Indeed, a literal resurrection and millennium following the return of Christ seems to me hopelessly problematic. Are we to imagine that John thought that there would be during this time immortals possessing resurrection bodies like Christ’s living amongst the rest of ordinary humanity and having concourse with them? Would they have serial marriages with mortal spouses, multiplying sorrow upon sorrow, outliving all their children but the final generation, until the millennium came to an end? Or would their children be likewise immortal? Or would only the marriage of immortals to each other issue in immortal children?

How are we to imagine relations of ordinary sinners with presumably sinless people who possess supernatural, incorruptible, glorious, resurrection bodies? The response of some pre-millennialists that Christ’s concourse with his disciples between his resurrection and ascension shows that this scenario is not absurd is completely unconvincing, for Christ’s fleeting postmortem appearances are not at all comparable to a society in which resurrected saints and ordinary mortals live together.

Do unbelievers persist during the millennium or were they all exterminated, as some premillennialists believe, at Christ’s return (Rev 19.21)? One wonders, then, whence Satan gathers the countless enemies of the saints after the millennium is over to wage war against them? Are we really to imagine that they are the unbelieving children sired during the millennium? And why would the immortals feel threatened by such feeble enemies anyway? They could surely shield their mortal brethren from harm without any need of heavenly deliverance (Rev 20.9). Besides, what happened to Christ the King—did he re-ascend to heaven?

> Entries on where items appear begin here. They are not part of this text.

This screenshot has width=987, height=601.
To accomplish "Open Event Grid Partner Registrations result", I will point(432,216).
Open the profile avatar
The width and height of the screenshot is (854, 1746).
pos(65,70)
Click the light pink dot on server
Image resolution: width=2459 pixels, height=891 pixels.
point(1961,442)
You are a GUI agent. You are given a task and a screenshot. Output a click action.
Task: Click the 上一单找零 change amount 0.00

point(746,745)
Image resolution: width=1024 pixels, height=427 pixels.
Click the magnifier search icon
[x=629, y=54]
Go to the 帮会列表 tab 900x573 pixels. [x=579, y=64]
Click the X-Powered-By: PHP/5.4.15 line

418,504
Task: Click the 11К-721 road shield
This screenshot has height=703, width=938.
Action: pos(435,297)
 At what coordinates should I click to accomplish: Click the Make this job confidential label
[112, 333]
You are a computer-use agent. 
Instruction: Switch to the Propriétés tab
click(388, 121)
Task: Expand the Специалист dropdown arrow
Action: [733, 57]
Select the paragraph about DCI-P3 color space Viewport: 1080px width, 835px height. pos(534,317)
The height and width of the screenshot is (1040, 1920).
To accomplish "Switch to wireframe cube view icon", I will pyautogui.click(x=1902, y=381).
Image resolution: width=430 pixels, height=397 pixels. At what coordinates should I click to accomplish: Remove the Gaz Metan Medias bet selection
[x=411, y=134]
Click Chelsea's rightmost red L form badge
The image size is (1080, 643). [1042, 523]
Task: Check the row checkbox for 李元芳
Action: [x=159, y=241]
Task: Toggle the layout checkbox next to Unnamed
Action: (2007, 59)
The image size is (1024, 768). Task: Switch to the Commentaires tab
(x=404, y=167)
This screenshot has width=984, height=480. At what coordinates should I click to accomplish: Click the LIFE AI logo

These sorts of questions are as absurd as they are unanswerable and probably never occurred to John. His apocalypse is so suffused with obscure symbolism that we cannot confidently say that he postulated a literal millennial reign of Christ. Francis Turretin does not exaggerate when he pronounces the relevant passage “symbolic, obscure, controverted, liable to various interpretations.”[2] The purpose of the passage about the millennium is to reassure and strengthen believers who endure persecution for their faith. We need not know exactly what Christ’s millennial reign is intended to symbolize in order to be reasonably confident that it is not a literal reality.


[1] Herman Bavinck, Reformed Dogmatics, vol. 4, 658. “Chiliasm” is another name for “millennialism.” Bavinck also points out that Rev 20 “contains nothing of all the things that belong to the essence of chiliastic belief”—not a word about the conversion and return of the Jews, the rebuilding of Jerusalem, the restoration of the temple and temple worship, or an initial renewal of the Earth (679). “These things, rather, are excluded” (679). In Revelation the true Jerusalem is in heaven, and there also is the temple of God, the ark, and the altar.

[2] Francis Turretin, Institutes of Elenctic Theology, vol. 3, 600.